Did my almost-annual dive trip to the Cayman Islands. They're recovering nicely from the tremendous pounding that they took from Hurricane Ivan, but the tourist industry -- except for the cruise lines, about which more later -- hasn't quite gotten the word yet. The reefs are in excellent shape. I had expected them to have suffered a lot of damage from Ivan, but (other than the tunnel at Round Rock, which had suffered a rockfall that left it a bit narrower at the entrance) I didn't see a whole lot of damage.
SOME ADVICE to the West from Lebanon: "To stop a man who wants to oppress you is not a case of you oppressing him."
posted at 01:24 PM by Michael Totten
HELPING PREEMIES Very premature babies have a lot of problems, both physical and mental; as many as 41% of very premature babies have learning disabilities. This week's New York Times magazine profiles a psychologist who thinks that the way Neonatal units are set up could be contributing to that, and who is trying to make them more developmentally friendly environments.

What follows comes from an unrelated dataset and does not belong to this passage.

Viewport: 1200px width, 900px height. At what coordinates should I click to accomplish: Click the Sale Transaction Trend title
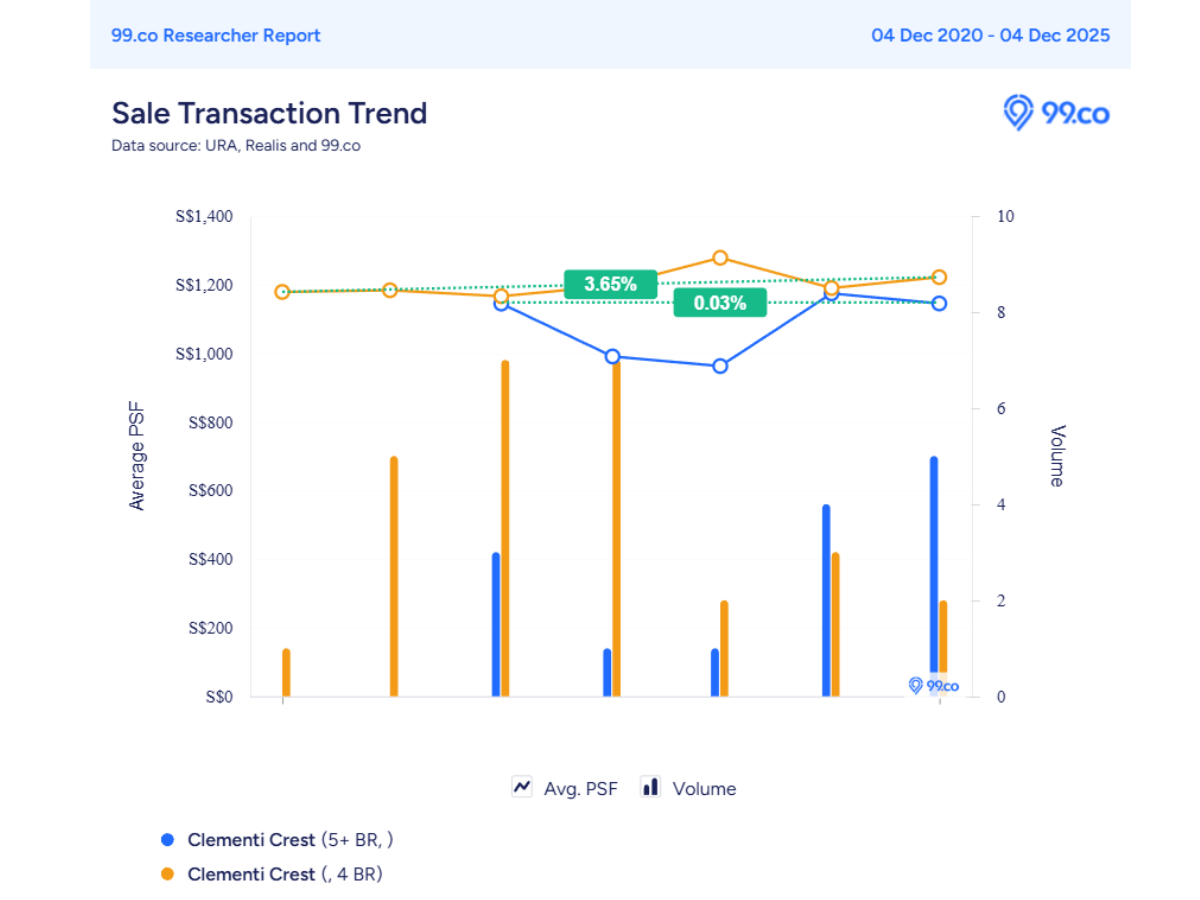tap(269, 113)
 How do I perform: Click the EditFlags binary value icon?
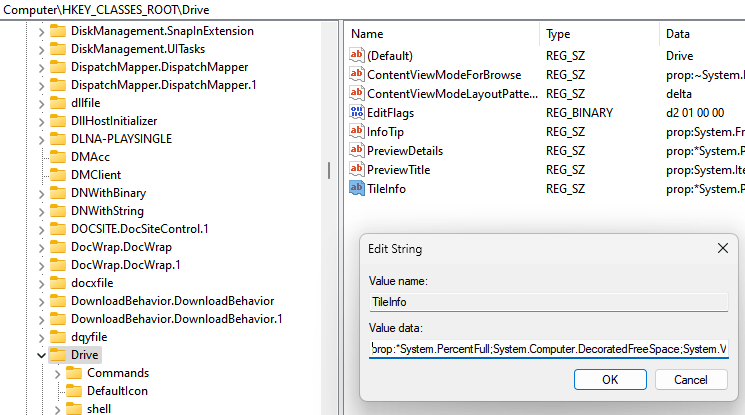pos(356,113)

THE ERROL MORRIS SERIES "FIRST PERSON" just came out on DVD, and I've been greatly enjoying watching one episode at a time. Each episode is an interview with one person, done with Morris's brilliant Interrotron technique. Yesterday, I watched "The Killer Inside Me," about a woman who was quite pleased about the fact that she'd had a sexual relationship with one serial killer and then sought out a second serial killer (in prison) and got him to fall in love with her. This is a fabulous DVD set, but I have one big complaint. Every time you start one of the discs, before you can get to the menu to select an episode, you have to watch a long, jarring message about how pirated DVDs are stealing. I bought my DVD set, so this message isn't aimed at me, but I'm forced to listen to crude, pounding rock music and have shaky flashing images and the word "STEALING" strobing at me each time I want to watch one of the 17 episodes. It was bad enough to have to watch it once, but 17 times? That's just crazy!